The most critical issues are:
- PENDING map overflow — allows enforcement bypass under load
- Multi-core race condition — allows enforcement bypass on SMP systems
- IPv4 byte order bug — network policies don't work correctly
- Grant accumulation not enforced — acknowledged in code as "future work"

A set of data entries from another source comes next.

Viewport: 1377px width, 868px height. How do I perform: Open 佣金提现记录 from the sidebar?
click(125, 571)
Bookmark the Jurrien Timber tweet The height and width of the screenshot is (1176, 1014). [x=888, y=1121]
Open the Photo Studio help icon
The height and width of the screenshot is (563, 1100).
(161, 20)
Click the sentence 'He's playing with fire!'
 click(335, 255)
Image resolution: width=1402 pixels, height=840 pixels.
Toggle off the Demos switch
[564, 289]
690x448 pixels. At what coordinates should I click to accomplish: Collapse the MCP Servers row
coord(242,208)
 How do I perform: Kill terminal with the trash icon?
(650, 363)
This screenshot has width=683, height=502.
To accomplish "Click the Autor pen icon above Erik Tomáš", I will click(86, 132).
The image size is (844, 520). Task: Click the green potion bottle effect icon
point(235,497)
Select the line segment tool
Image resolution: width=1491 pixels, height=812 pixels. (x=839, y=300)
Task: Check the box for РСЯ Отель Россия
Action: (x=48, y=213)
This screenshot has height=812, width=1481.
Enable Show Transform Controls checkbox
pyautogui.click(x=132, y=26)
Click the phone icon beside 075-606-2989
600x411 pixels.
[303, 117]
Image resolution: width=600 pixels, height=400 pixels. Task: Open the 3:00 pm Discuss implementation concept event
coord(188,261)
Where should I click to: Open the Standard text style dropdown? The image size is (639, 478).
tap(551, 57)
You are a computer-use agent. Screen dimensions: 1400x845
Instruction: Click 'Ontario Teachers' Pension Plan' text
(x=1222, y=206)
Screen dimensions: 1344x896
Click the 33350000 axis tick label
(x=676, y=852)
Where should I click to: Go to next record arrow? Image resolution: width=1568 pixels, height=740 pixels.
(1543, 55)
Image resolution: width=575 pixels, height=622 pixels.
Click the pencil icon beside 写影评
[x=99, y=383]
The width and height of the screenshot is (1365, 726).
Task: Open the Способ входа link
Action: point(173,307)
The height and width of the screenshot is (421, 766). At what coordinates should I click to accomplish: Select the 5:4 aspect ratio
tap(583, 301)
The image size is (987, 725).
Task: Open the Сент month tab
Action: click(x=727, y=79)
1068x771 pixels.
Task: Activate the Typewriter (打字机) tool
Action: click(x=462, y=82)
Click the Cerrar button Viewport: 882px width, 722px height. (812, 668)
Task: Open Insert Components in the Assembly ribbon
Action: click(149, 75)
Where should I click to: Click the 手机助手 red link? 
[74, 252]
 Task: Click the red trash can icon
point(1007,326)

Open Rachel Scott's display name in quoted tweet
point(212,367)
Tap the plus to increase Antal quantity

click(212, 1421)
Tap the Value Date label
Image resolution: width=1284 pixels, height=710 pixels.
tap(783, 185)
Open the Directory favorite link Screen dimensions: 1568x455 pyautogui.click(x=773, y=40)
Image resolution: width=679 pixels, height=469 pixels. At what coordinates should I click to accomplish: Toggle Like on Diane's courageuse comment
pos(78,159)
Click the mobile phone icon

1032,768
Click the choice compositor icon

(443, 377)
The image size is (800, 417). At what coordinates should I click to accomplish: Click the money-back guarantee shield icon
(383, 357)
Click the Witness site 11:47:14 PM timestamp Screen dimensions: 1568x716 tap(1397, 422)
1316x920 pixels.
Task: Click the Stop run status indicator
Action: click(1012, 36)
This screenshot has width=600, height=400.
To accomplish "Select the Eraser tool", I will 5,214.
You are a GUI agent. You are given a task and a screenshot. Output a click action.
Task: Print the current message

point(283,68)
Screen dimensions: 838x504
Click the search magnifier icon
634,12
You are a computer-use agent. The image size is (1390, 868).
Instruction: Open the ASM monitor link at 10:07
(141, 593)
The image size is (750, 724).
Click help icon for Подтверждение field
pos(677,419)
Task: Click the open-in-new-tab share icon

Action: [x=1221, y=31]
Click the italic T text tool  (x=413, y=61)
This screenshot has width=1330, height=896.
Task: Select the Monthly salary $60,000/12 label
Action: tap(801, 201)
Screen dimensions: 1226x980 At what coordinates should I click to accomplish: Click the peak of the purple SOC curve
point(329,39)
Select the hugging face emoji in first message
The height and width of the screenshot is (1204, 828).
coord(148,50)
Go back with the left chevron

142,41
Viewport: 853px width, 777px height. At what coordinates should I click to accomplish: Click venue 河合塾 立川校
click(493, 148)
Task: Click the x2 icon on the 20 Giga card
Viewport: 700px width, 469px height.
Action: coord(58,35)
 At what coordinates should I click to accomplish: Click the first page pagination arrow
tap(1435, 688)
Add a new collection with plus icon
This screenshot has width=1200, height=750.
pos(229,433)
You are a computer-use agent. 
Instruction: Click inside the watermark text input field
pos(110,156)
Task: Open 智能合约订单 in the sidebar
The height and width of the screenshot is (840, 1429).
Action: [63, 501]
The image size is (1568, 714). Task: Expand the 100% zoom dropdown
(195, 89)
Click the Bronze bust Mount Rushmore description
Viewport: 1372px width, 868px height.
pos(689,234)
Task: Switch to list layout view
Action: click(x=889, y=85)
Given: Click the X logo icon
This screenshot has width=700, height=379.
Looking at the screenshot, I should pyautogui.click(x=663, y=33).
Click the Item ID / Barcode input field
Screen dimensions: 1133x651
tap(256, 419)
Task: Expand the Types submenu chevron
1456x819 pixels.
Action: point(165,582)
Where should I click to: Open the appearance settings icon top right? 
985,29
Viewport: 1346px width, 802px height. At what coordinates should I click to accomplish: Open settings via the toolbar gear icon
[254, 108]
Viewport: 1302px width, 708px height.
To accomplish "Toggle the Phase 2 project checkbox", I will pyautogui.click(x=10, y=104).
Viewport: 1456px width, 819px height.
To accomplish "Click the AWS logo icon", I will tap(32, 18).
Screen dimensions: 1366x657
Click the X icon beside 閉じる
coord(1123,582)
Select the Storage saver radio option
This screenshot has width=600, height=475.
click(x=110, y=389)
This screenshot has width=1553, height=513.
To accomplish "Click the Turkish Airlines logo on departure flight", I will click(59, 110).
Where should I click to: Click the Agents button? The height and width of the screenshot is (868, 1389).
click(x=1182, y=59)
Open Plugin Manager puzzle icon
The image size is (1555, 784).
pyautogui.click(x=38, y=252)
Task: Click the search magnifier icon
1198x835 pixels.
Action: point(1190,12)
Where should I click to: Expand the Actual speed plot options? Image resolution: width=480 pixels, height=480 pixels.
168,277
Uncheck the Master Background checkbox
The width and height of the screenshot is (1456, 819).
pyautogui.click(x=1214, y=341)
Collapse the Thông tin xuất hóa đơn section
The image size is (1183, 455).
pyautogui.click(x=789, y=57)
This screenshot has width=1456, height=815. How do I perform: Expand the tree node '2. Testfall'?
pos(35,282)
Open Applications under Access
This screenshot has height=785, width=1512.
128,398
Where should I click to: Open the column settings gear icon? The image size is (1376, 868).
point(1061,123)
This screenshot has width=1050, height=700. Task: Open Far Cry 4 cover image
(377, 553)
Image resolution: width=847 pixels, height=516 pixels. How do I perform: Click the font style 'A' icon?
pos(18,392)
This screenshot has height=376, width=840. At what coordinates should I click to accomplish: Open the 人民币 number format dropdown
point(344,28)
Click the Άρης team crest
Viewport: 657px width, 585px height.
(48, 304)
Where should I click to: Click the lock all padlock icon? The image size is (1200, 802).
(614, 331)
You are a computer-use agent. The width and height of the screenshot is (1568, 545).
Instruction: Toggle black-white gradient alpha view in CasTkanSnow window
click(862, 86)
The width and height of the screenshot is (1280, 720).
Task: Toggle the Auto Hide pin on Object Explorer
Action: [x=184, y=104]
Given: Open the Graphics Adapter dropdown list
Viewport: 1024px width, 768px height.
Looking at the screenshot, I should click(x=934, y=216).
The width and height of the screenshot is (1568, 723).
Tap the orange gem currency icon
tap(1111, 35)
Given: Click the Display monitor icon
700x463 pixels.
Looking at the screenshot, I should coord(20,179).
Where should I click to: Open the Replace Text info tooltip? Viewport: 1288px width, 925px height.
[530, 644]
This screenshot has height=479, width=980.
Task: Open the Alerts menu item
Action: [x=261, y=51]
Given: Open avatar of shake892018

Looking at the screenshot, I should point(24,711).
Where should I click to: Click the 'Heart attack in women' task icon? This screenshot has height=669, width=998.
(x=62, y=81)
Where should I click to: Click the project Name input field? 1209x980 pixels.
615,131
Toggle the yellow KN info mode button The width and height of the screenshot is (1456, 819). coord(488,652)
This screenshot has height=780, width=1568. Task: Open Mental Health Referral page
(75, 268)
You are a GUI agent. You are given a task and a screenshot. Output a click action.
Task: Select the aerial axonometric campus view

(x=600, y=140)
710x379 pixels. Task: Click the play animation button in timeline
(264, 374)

Performance is adequate for typical deployments (10-20 agents, <500 events/sec in enforce mode). The main bottlenecks are agent lookup O(N) and synchronous SQLite in async context.
The dashboard is usable and well-designed for its target audience (security admins). Key gaps are missing data export, permission audit UI, and CSRF protection. The permission request flow is particularly well-executed with risk-based friction and mandatory wait timers.